UNDP spokesman David Morrison said Friday that the agency "has looked into this claim and based on available information found it to be without basis."

"UNDP has invited the individual to submit all relevant information to the UNDP office charged with undertaking internal inquiries, but he has so far declined to do so," Morrison told a news conference.

Two U.S. lawmakers _ Sen. Norm Coleman, a Minnesota Republican, and Rep. Ileana Ros-Lehtinen, a Florida Republican, have sent letters to Secretary-General Ban Ki-moon urging him to intervene and ensure that Shkurtaj is not punished for raising concerns about U.N. operations in North Korea.

U.N. deputy spokeswoman Marie Okabe said the U.N. Ethics Office was considering a request by the former UNDP employee seeking whistleblower protection.

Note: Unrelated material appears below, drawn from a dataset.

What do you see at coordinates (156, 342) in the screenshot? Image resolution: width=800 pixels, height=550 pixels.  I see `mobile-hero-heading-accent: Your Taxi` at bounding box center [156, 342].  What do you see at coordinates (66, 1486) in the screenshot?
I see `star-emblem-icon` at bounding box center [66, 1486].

The whistleblower issue comes on the heels of U.S. allegations that UNDP had funneled millions of dollars in hard currency to North Korea with little assurance that Kim Jong Il used the money to help his people instead of diverting it to "illicit purposes," including developing nuclear weapons.

Shkurtaj, who is Albanian, said after he went to the U.S. government in July 2006, U.S. officials asked UNDP two questions: Was there counterfeit money in the safe in Pyongyang and was UNDP operating in hard currency?

In late March, UNDP announced that U.N. and U.S. authorities were investigating how $3,500 in suspected counterfeit $100 bills ended up sitting in a safe in the UNDP office in North Korea for 12 years.

An initial U.N. audit ordered by the secretary-general in response to the U.S. allegations reported in June that U.N. agencies paid North Korean staff and suppliers in hard currency _ euros _ without approval and hired only government-approved staff in violation of U.N. procedures.

After the U.S. raised new allegations, Ban said he would ask U.N. budget officials to approve a further probe by the auditors, who were unable to visit Pyongyang.

Morrison said the former UNDP worker _ whom he did not name _ was interviewed by the external auditors and met with UNDP Administrator Kemal Dervis.

"A lot of what he says, frankly, we're not going to be able to settle on until auditors or independent authorities have access to the documentation which remains in Pyongyang," Morrison said.

He said if the audit doesn't continue, UNDP will bring the records out of Pyongyang "to settle these questions once and for all."

Shkurtaj said the UNDP records from Pyongyang should be brought back and opened to anyone to examine to see where every penny was spent _ and he said they should have been returned months ago.

Morrison said the former UNDP employee was not "a 13-year veteran" as Ros-Lehtinen claimed, but worked on short-term contracts for UNDP dating back to the 1990s, including in North Korea in 2005-2006. He said the whistleblower's latest three-month consultancy expired in March 2007.

Shkurtaj countered that he was ordered to return to New York on Sept. 26, 2006, in the middle of his contract, because "I rocked the boat too much and it was better for my health and future career."

But after continuing to pursue answers to the questions he raised in Pyongyang, he said, UNDP officials told him in March that there were no further jobs for him.

"My case is very important," Shkurtaj said. "If my case fails, everybody else in the U.N. will get the message, don't talk to the U.S. or any other member state if you want to keep your job."